“This tutorial walks through an application that reads/writes data to DDR memory from the Linux userspace on the Zynq-based Arty Z7 FPGA.
Story
Direct memory access, or DMA as it’s referred to, is an important aspect of embedded development as it a method for accessing the embedded system’s main memory (typically DDR) without tying up the CPU, therefore leaving it open for performing other operations during the read/write cycle to memory. DMA simply allows for the processor to kick off a transfer to read from/write to the main system memory, then it generates an interrupt indicating the completion of the transfer. Which leaves the processor free to do other tasks until the interrupt calls its respective service routine.

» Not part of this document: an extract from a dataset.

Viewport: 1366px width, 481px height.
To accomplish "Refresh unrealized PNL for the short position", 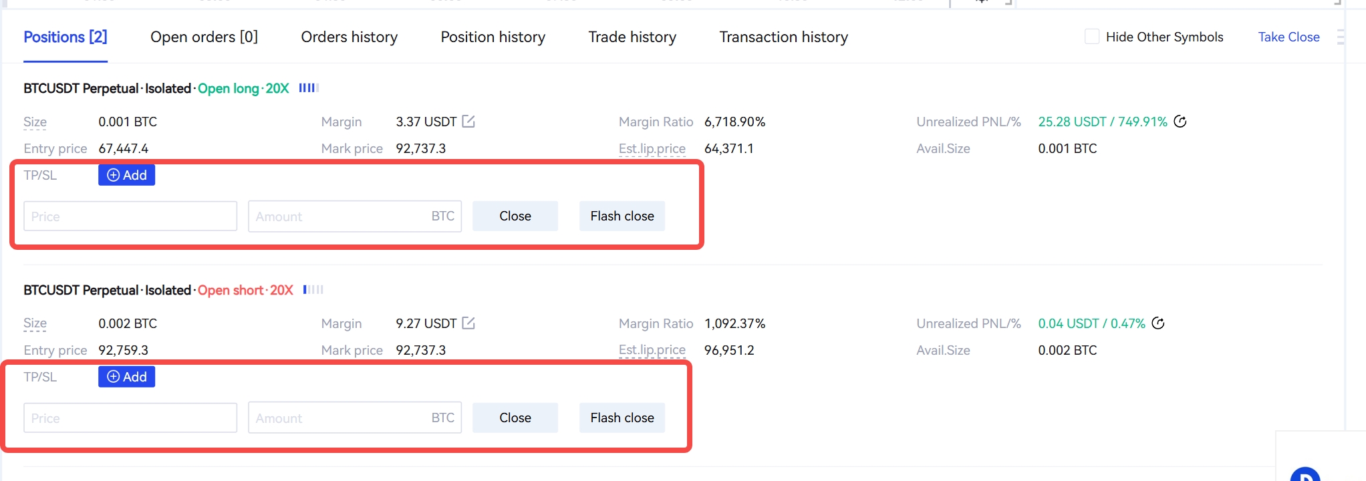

While the concept of DMA is straightforward enough, trying to get the full picture in one’s mind of how to implement it on an FPGA with embedded processor such as the ARM-core processor in the Xilinx Zynq SoC is no small feat. Then throwing in the extra layer of complexity of how to access it from the userspace of an operating system such as Linux, just makes it even worse.
So for this project, I’ll start by going over the mechanics of getting the hardware setup in Vivado, and base settings in the PetaLinux project setup for the kernel drivers and Linux application in the root filesystem. Then I’ll go over the functionality of how the code in the Linux application is actually accomplishing the task of controlling the AXI DMA in the programmable logic of the FPGA to perform a transfer.
Add DMA to the Hardware Design in Vivado
While the Zynq processing system has native DMA channels built-in, it is only for memory-to-memory transfers, not stream-to-memory or memory-to-stream transfers. Thus for peripherals to be able to use the Zynq’s native DMA channels, they must already have the DMA-capable interface for memory-to-memory transfers.
The differentiation is important because memory-to-memory transfers read/write data between different memory locations whereas a stream-to-memory transfer takes a serialized representation of data and writes it to a designated memory location and a memory-to-stream transfer reads data from a location in memory then converts it to a serialized format.
The AXI DMA IP block allows for any peripheral equipped with an AXI stream interface to access the main memory of the system via stream-to-memory or memory-to-stream transfers. Given that I’ve come across the need to use DMA for stream-to-memory/memory-to-stream transfers more often as an FPGA developer, I’m going to go with the AXI DMA IP for this tutorial.
I’m using the Arty Z7 FPGA development board and I’m starting with the base hardware design for it that I created in Vivado 2020.2 as outlined in one of my previous posts. All of the modifications I will be making will be in the block design of that project.”